=== Begin Enclosure ===
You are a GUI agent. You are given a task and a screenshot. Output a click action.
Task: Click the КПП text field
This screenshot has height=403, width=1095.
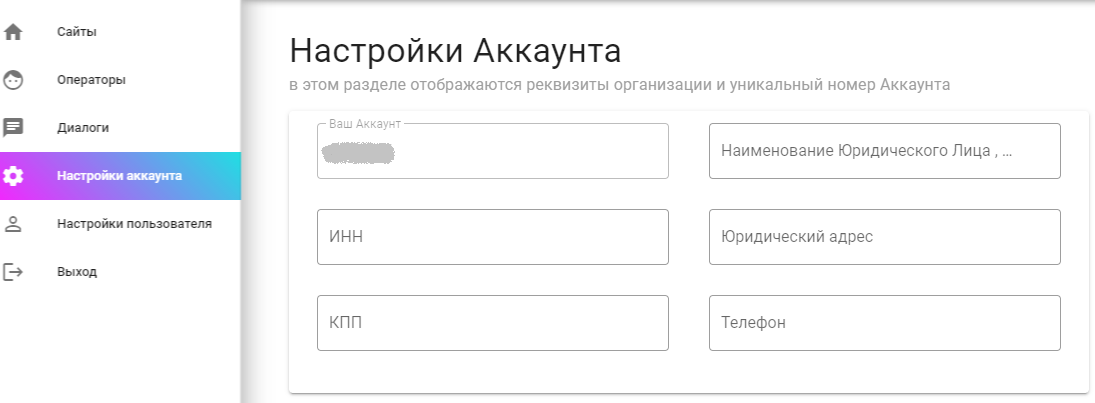point(492,323)
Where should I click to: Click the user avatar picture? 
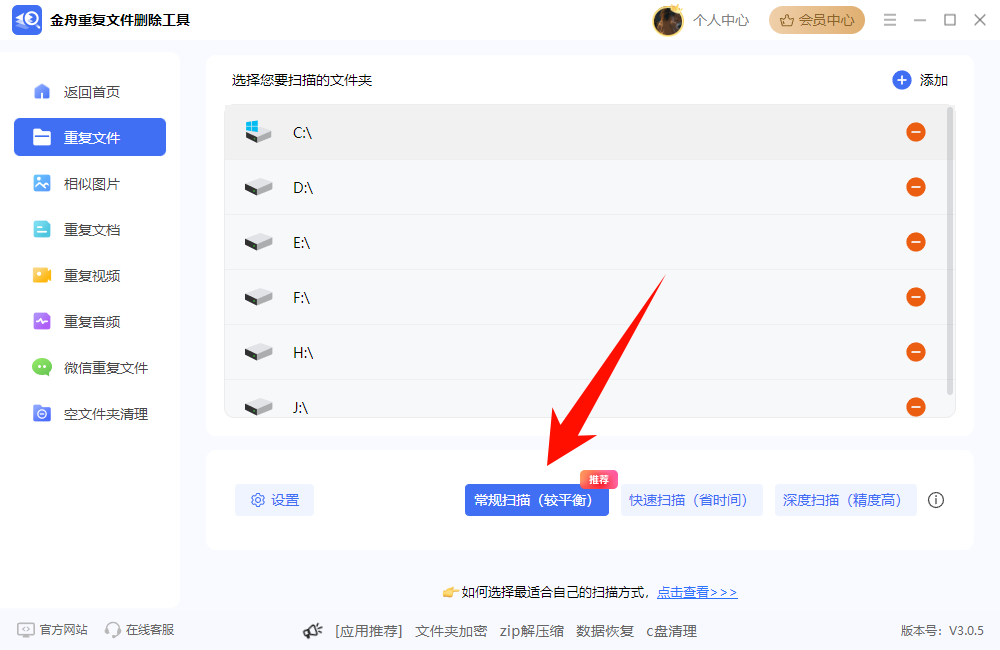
=== End Enclosure ===
**THE PROBLEM**
Type the entries again verbatim. Any pictures should be skipped.

**FINAL ANSWER**
You are a GUI agent. You are given a task and a screenshot. Output a click action.
Task: Click the КПП text field
This screenshot has height=403, width=1095.
point(492,323)
Where should I click to: Click the user avatar picture? 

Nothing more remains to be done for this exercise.